#### Extrait du document

Puis voici la Libre Parole du 4 novembre qu’il faut consulter sur Édouard Drumont à Sainte-Pélagie, me dit Goujon.

— Merci, je sors d’en prendre à Alger, passons.

— Voici, le 4 février 1893, la mise en liberté d’Édouard Drumont.

— Encore ?

— Voici l’Écho de Paris du 22 février 1898 sur Rochefort, le Radical du 5 juillet 1897, la Patrie du 19 février 1898, l’Intransigeant du 20 février 1898, puis un gros paquet de journaux collectionnés depuis la guerre, et comme le père Goujon fait mine d’ouvrir ces nouvelles archives, je l’arrête d’un geste !

Par exemple, voilà un volume bien amusant : Prison fin de siècle — souvenir de Pélagie, illustrations de Steinlen, Paris, G. Charpentier 1891, par E. Gigout et Ch. Malato, avec la dédicace manuscrite suivante, signée des deux :

À Goujon, notre père nourricier, offert très amicalement.

Et l’excellent, homme, avec son fin sourire de vieux paysan normand, me montre son portrait dans une gravure qui le représente le long de sa maison, devant sa porte.

— On m’a représenté aussi, paraît-il, avec mon panier au bras, mais je n’ai jamais pu savoir dans quel ouvrage.

Tenez, voici le portrait, trait pour trait, de Mélanie, la chatte, morte maintenant, qui, pendant de longues années, a été la compagne fidèle des gardiens ; et, pour montrer qu’il est ferré sur son histoire ancienne, il ajoute malicieusement :

— Ça toujours été une bonne fille qui n’a jamais jeté son bonnet par-dessus les moulins, comme sa sainte patronne.

Et, changeant de conversation, il ajoute :

Voyez-vous, maintenant, mes enfants sont mariés, établis, j’en ai un qui est brigadier-chef à Dreux ; j’ai de petites rentes pour vivre heureux avec ma femme. Je vais aller un de ces jours trouver M. Rochefort pour qu’il me fasse une belle annonce pour vendre mon restaurant et ma maison ; avec deux ou trois calembours, ça ira tout seul.

— Pour ça, vous ne pouvez pas mieux tomber !

Et maintenant, qu’il me soit encore permis d’adresser un dernier adieu ému à cette vieille prison de Sainte-Pélagie, à ce pavillon des Princes où l’on s’amusait encore parfois.

########
#### Données fournies

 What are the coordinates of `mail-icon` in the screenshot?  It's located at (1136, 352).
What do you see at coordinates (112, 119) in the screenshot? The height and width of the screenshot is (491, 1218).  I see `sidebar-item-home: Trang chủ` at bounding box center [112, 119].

########

Consignes -
a) Reproduisez le passage de l'extrait sur la prison de Sainte-Pélagie en commençant à « À Goujon, notre » et en terminant à « devant sa porte. ».
b) D'après l'extrait sur la prison de Sainte-Pélagie, quel grade occupe à Dreux l'un des enfants de Goujon ?
c) Poursuivez l'extrait sur la prison de Sainte-Pélagie à partir de sa dernière phrase.
Les données ci-dessus sont issues d'une source distincte.

Réponses -
a)
À Goujon, notre père nourricier, offert très amicalement.

Et l’excellent, homme, avec son fin sourire de vieux paysan normand, me montre son portrait dans une gravure qui le représente le long de sa maison, devant sa porte.

b) Il est brigadier-chef.

c)
— Oui, Monsieur, un soir, me disait Jean Goujon la semaine dernière, j’ai attrapé avec ces messieurs la plus jolie cuite de ma vie ; il y avait sept journalistes, deux dames et votre serviteur… je me suis réveillé le lendemain matin dans mon lit, et je n’ai jamais su comment…

— Un dernier adieu aussi à ces directeurs justes et paternels, comme Constant Lefébure, à ces vieux murs noircis par le temps, car, à l’heure présente, avec le vent de réaction qui souffle, rien ne prouve que bientôt nous ne serons pas traités, nous les pauvres journalistes, hommes de lettres, philosophes et penseurs, comme de vulgaires malfaiteurs dans le beau palais que l’on vient, paraît-il, de nous préparer à la Santé.

J’ai visité, cette semaine, en détail, la prison neuve, cossue et superbe de Fresnes ; j’ai admiré le vernis impeccable des cellules, au point de vue de l’hygiène, et, cependant, involontairement, comme un vieux routinier, je suis attendri en pensant que l’on va démolir Sainte-Pélagie, cette prison de famille, qui me rappelait toujours involontairement, les pensions idem du quartier, illustrées par Balzac.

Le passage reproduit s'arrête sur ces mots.